China Market Insider Wachstumsknick für Chinas Autoindustrie

Autor / Redakteur: Henrik Bork* / Sven Prawitz

Der Chipmangel und die hartnäckigen Probleme mit Corona haben Chinas Autoindustrie einen Wachstumsknick beschert. Besonders hart trifft es momentan die Joint Venture mit ausländischen OEM.

Für Viele ein berufliches Traumziel: China.
Für Viele ein berufliches Traumziel: China.
(Bild: THE BUND FOR THE LAST TIME / Hsuanya Tsai / CC BY 2.0)

Im vergangenen Monat sind in der Volksrepublik 1,73 Millionen Fahrzeuge produziert und 1,8 Millionen verkauft worden, zitiert die chinesische Autozeitung den chinesischen Automobilverband CAAM. Das sind Einbrüche von respektive 7,4 und 3,5 Prozent zum Vormonat. Im Jahresvergleich liegen die Zahlen sogar 19 und 18 Prozent niedriger. Und weil das vergangene Jahr wegen Corona auch in China ein besonderes Jahr war, nannte der Verband noch den Vergleich mit 2019. Da lagen Produktion und Verkauf im August dieses Jahres um 13 und 8 Prozent niedriger als im August vor zwei Jahren.
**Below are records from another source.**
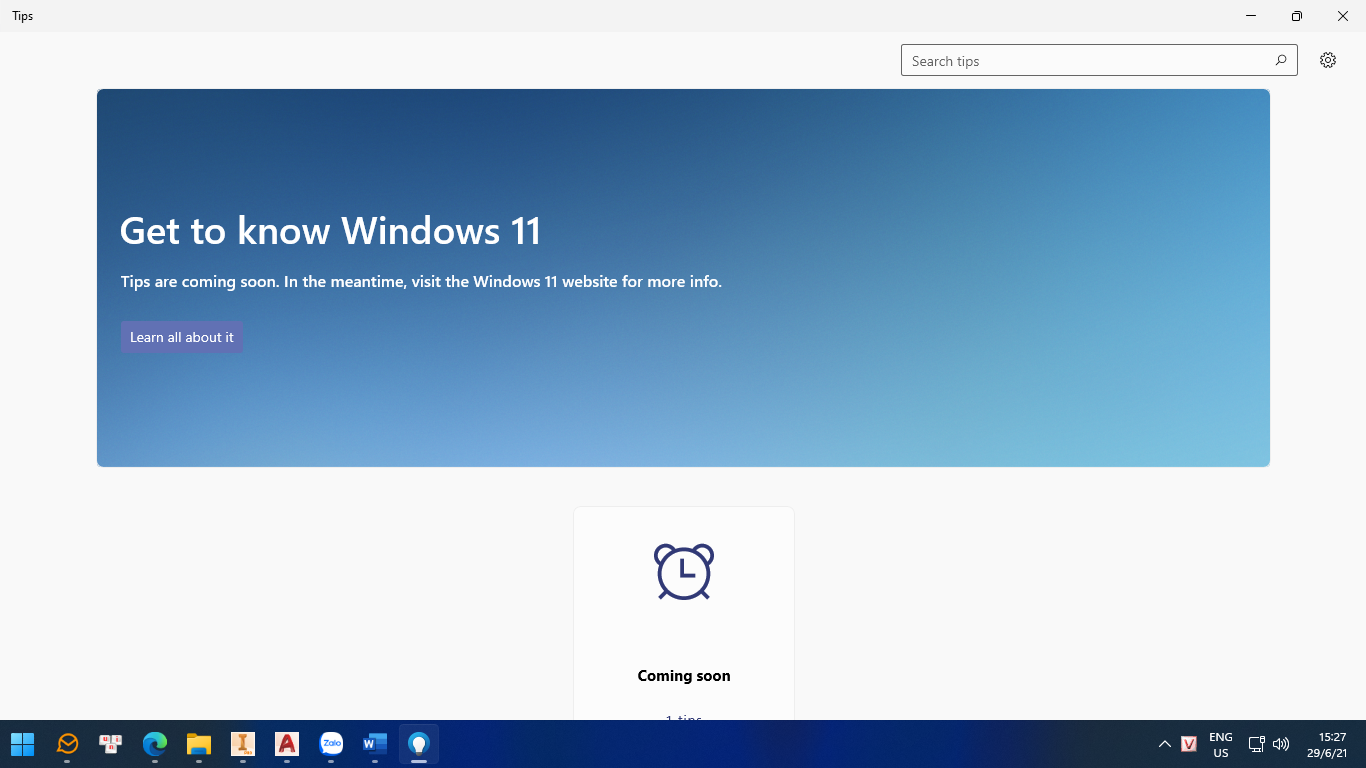The height and width of the screenshot is (768, 1366).
Task: Open the clock and date flyout
Action: tap(1333, 745)
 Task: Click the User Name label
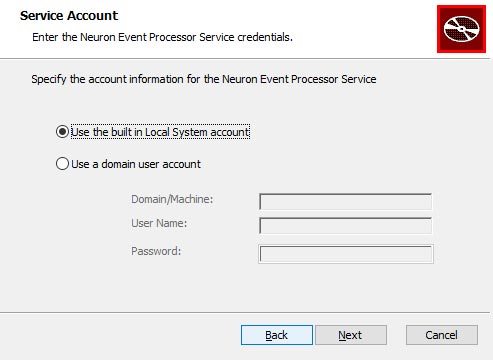(x=159, y=223)
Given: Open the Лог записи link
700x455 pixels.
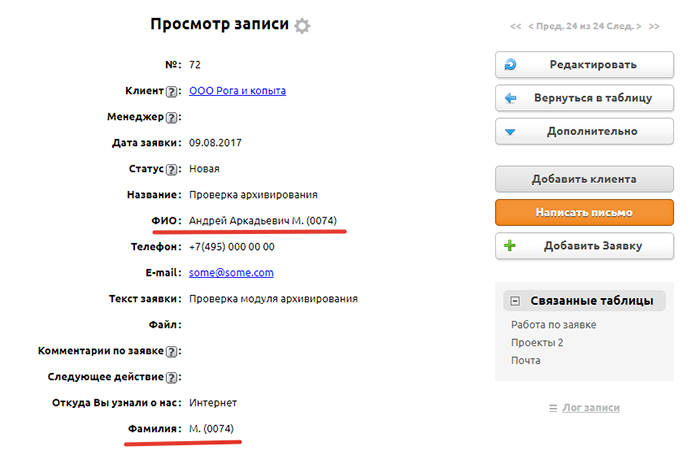Looking at the screenshot, I should point(588,408).
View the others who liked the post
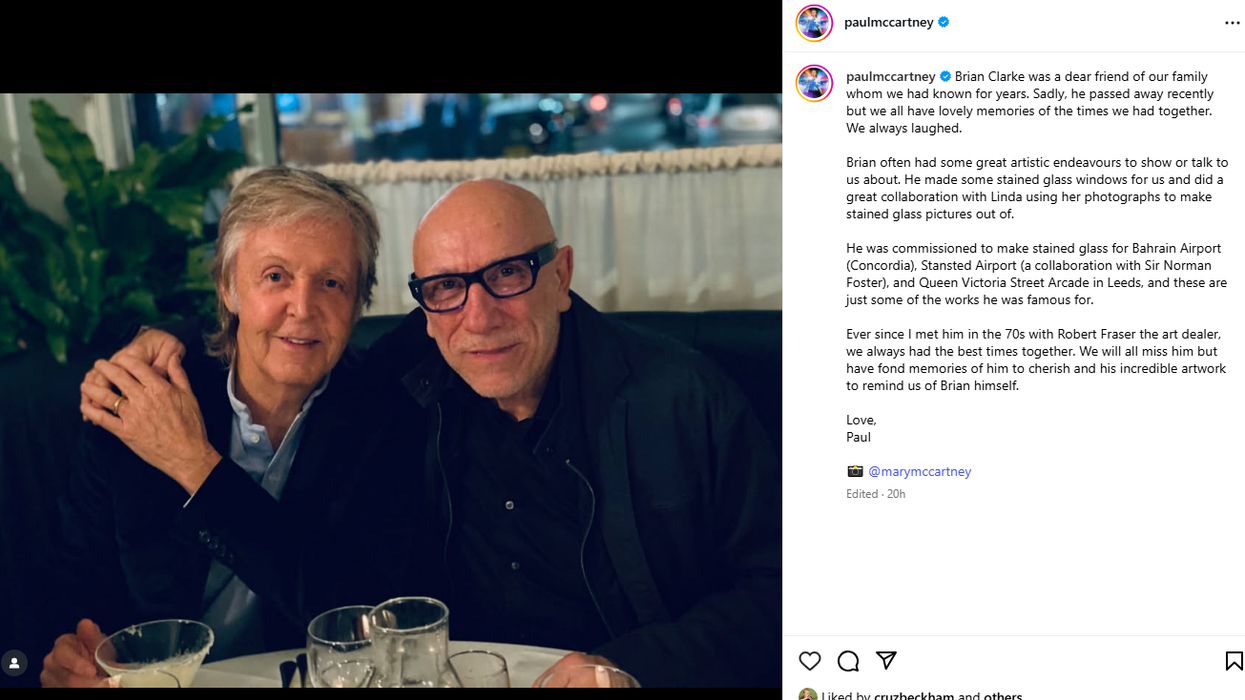The height and width of the screenshot is (700, 1245). (x=1002, y=695)
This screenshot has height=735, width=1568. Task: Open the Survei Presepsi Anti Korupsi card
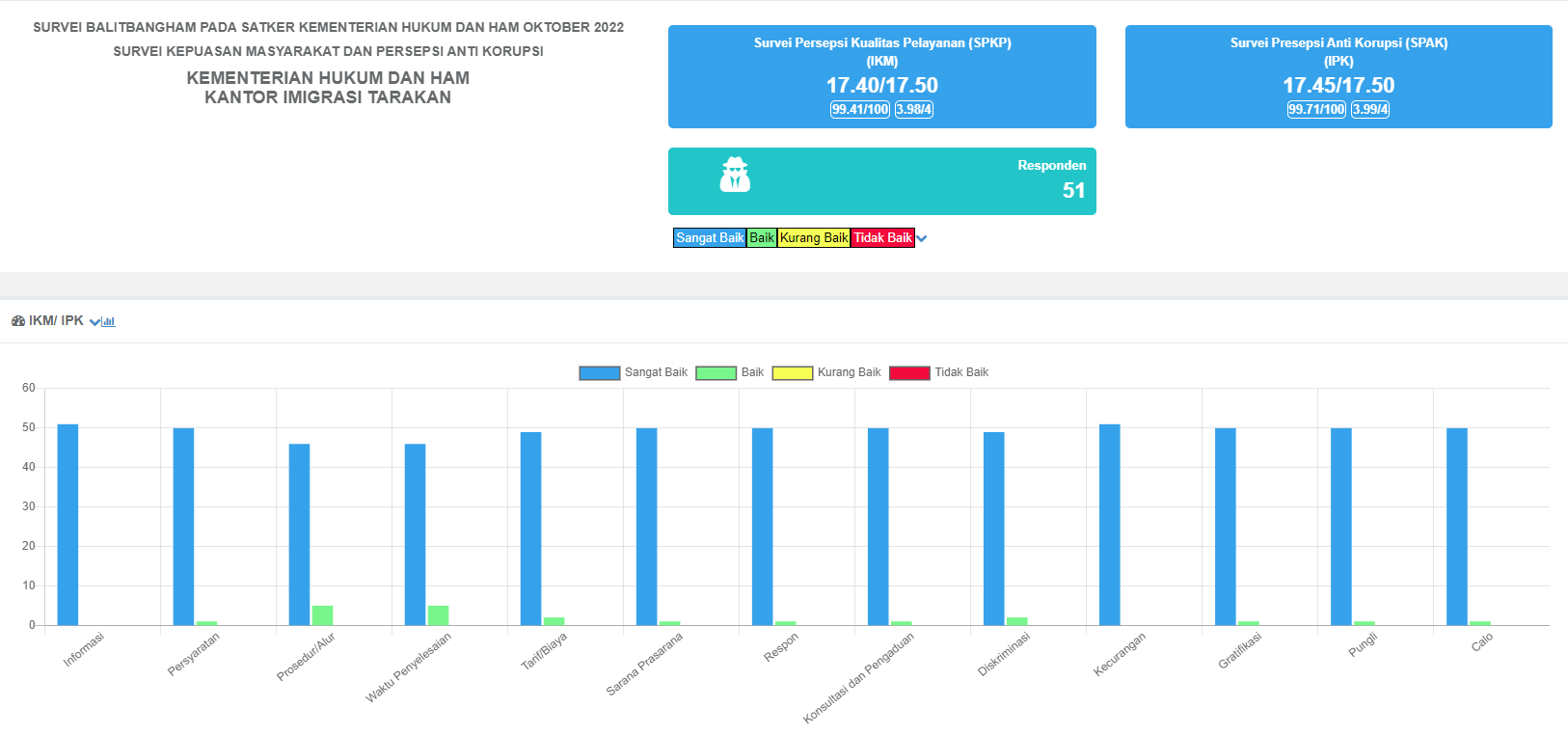click(1338, 76)
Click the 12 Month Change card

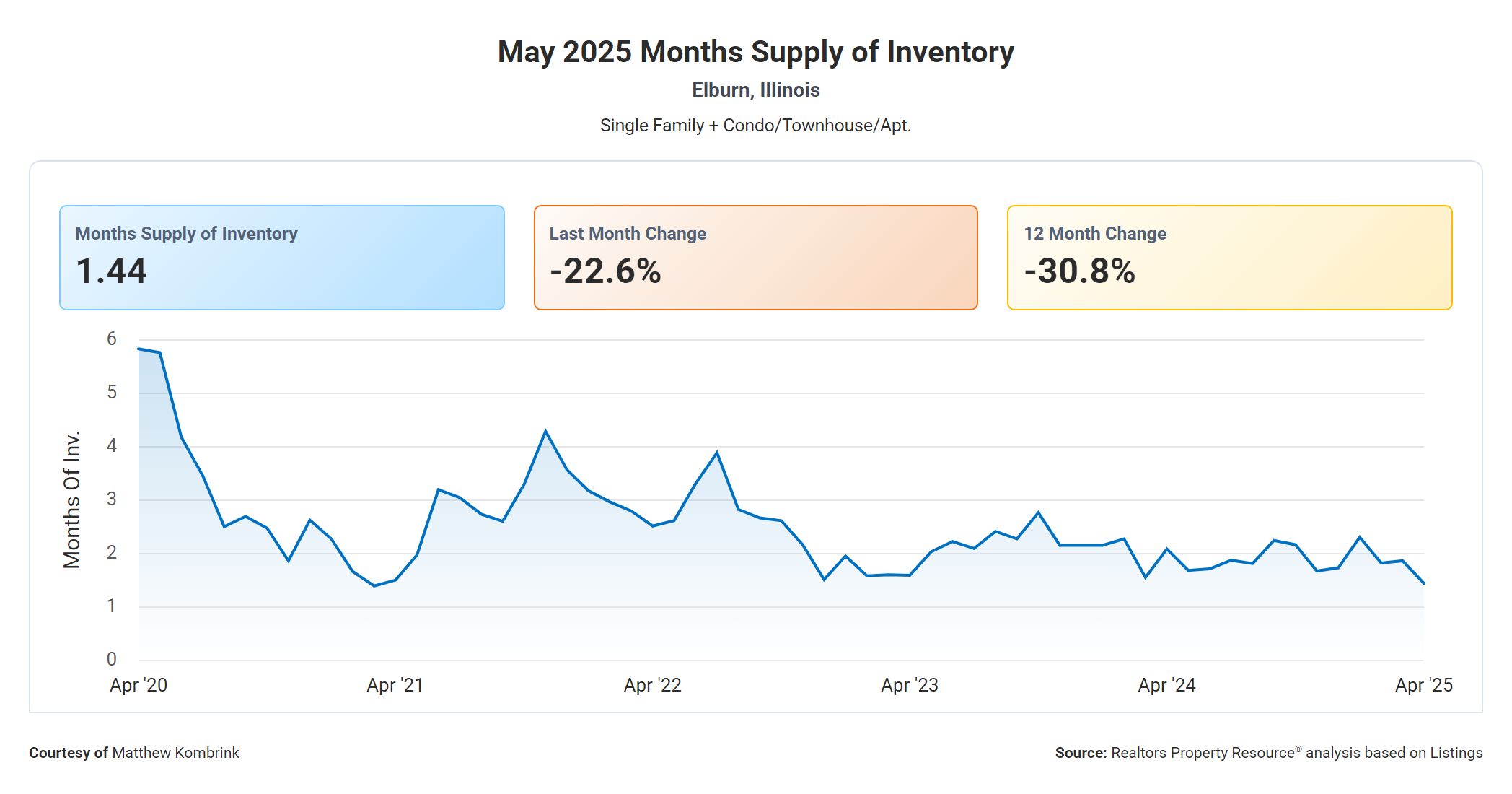1229,258
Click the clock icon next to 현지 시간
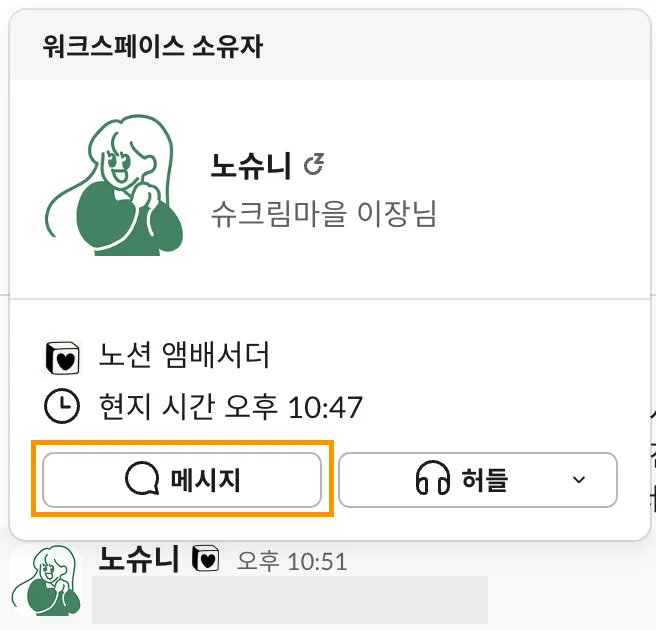 click(x=62, y=406)
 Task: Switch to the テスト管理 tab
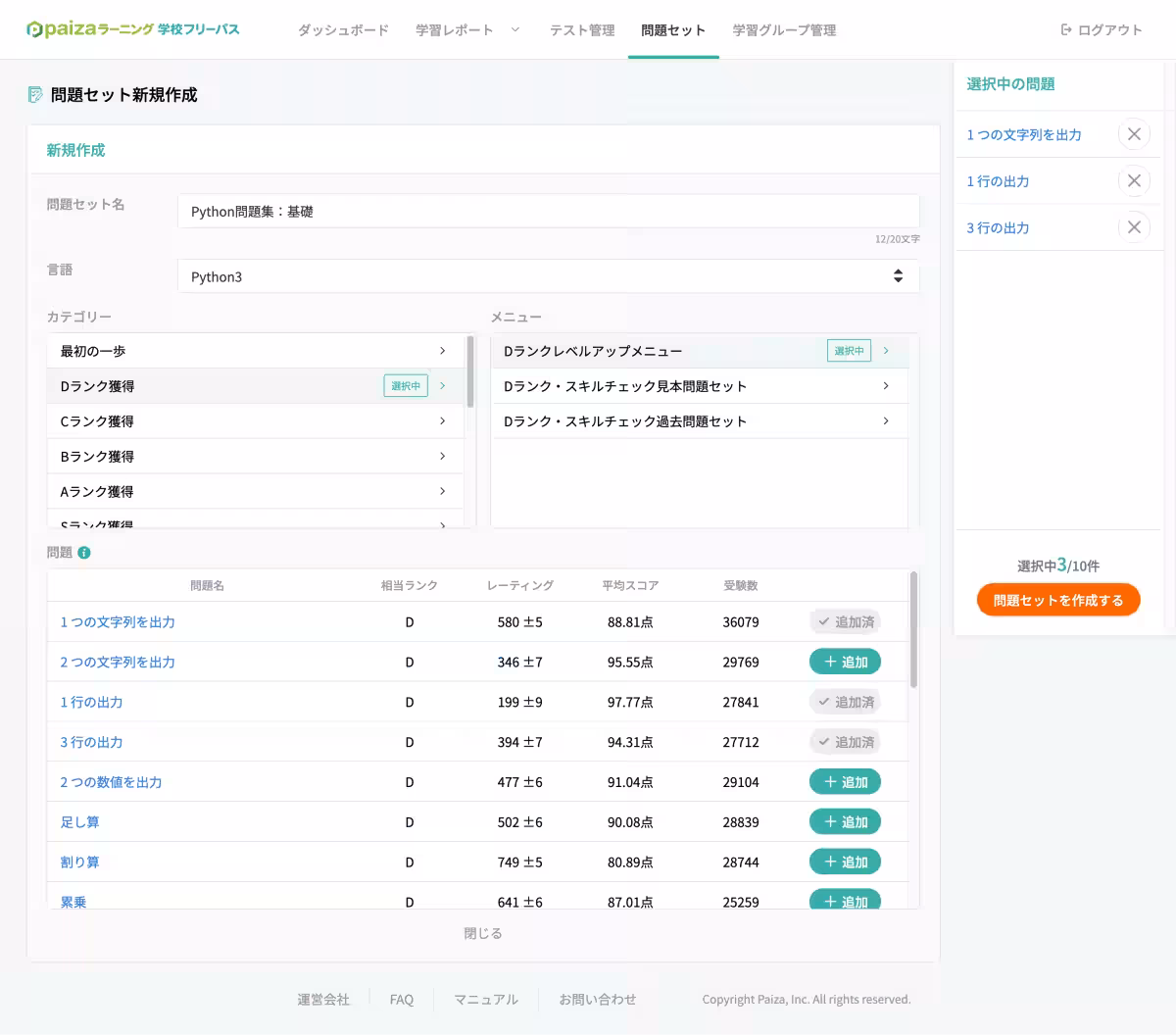[582, 30]
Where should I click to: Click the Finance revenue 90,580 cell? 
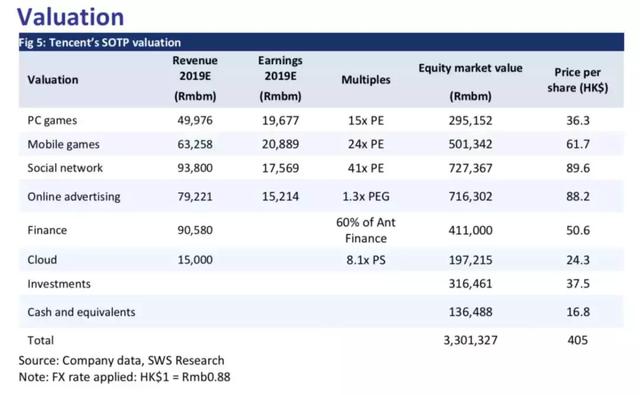tap(195, 230)
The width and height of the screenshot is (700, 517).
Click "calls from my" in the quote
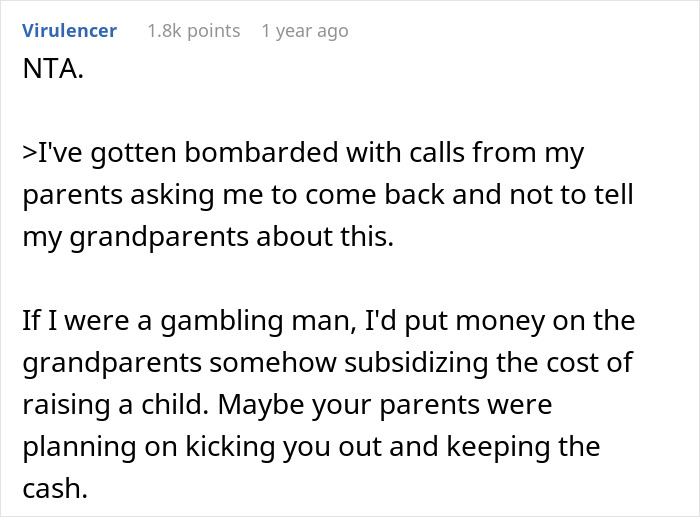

Den „Einfluss der heimischen epidemischen Situation“ nennen chinesische Medien als Hauptgrund für diesen Wachstumsknick der chinesischen Autoindustrie, die sich zuvor gut von der Coronakrise erholt hatte. Dies habe nun gemeinsam mit dem Mangel an Auto-Chips dazu geführt, dass viele Autohersteller Fertigungsstraßen vorübergehend stilllegen oder zumindest die Produktion drosseln mussten, heißt es in den Berichten.